Position du problème
Les lésions colorectales avec suspicion d’invasion profonde (FDIP) sont fréquemment adressées d’emblée à la chirurgie, alors qu’une proportion non négligeable correspond finalement à des lésions à faible risque de métastases ganglionnaires. La dissection sous-muqueuse (ESD) diagnostique pourrait permettre un staging histologique précis et éviter certaines colectomies inutiles, avec un bénéfice pour le patient ainsi qu’un impact potentiellement favorable sur les coûts et l’empreinte environnementale.
Méthode
Étude prospective multicentrique issue de la base FECCO incluant 190 patients pris en charge par ESD diagnostique pour une lésion colorectale FDIP entre janvier 2024 et mai 2025. Les FDIP étaient définies par des critères endoscopiques évocateurs d’invasion profonde (Kudo Vn, Sano 3b, JNET 3, NICE 3 ou signe de rétraction).
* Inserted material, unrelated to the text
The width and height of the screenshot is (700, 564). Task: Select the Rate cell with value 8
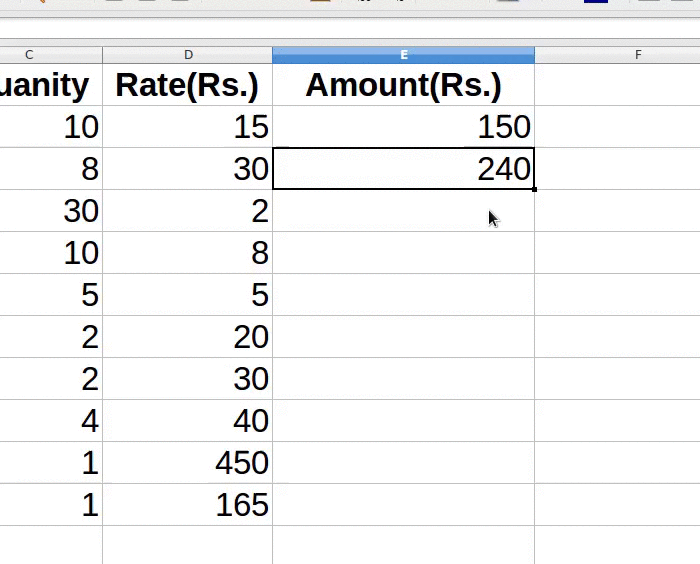pos(187,253)
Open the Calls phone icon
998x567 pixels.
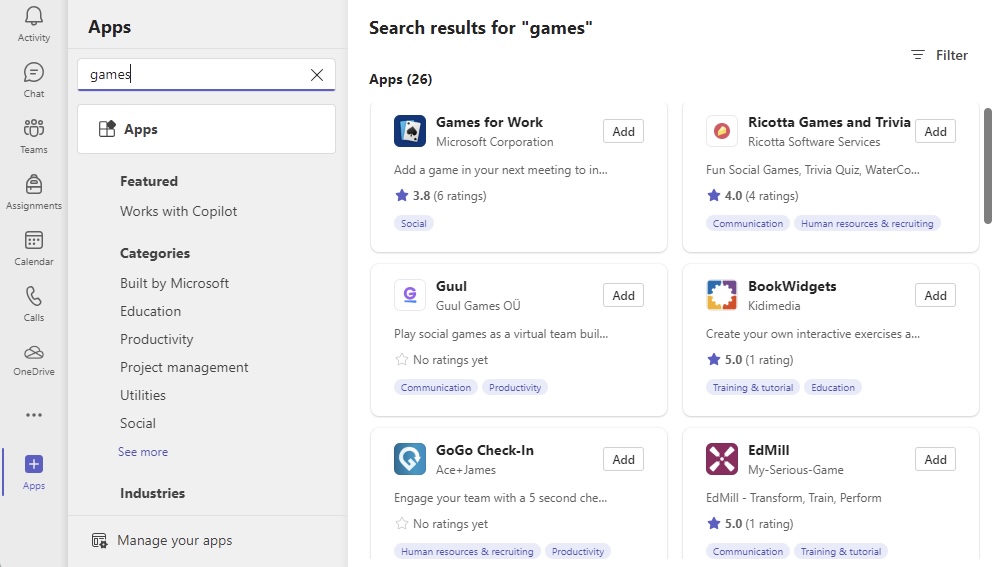point(34,296)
Les auteurs ont analysé le taux de chirurgie évitée, les facteurs prédictifs de résection curative et réalisé une modélisation médico-économique et environnementale comparant la stratégie “ESD first” à une chirurgie d’emblée.
Résultat
190 patients ont bénéficié d’une ESD diagnostique. Une résection curative était obtenue chez 43 % des patients et une résection curative élargie chez 16 %. Après discussion en RCP, seuls 19 % des patients à risque intermédiaire étaient finalement opérés, contre 38 % des patients à haut risque. Au total, 56 % des patients évitaient la chirurgie. Les classifications CONNECT III et le signe de rétraction étaient indépendamment associés à une faible probabilité de résection curative. Comparée à une chirurgie d’emblée, la stratégie “ESD first” réduisait la durée d’hospitalisation (0.98 vs 3.5 jours), les coûts (€7 930 vs €12 960/patient) et l’empreinte carbone (222 vs 240 kg CO₂e/patient).
Conclusion
Chez des patients sélectionnés présentant une lésion colorectale FDIP, une stratégie d’ESD diagnostique permet d’éviter une proportion importante de chirurgies potentiellement excessives. Au-delà du staging histologique, cette approche pourrait également réduire les coûts et l’impact environnemental des prises en charge. Ces résultats restent néanmoins issus d’une modélisation sans groupe contrôle réel ni données oncologiques à long terme.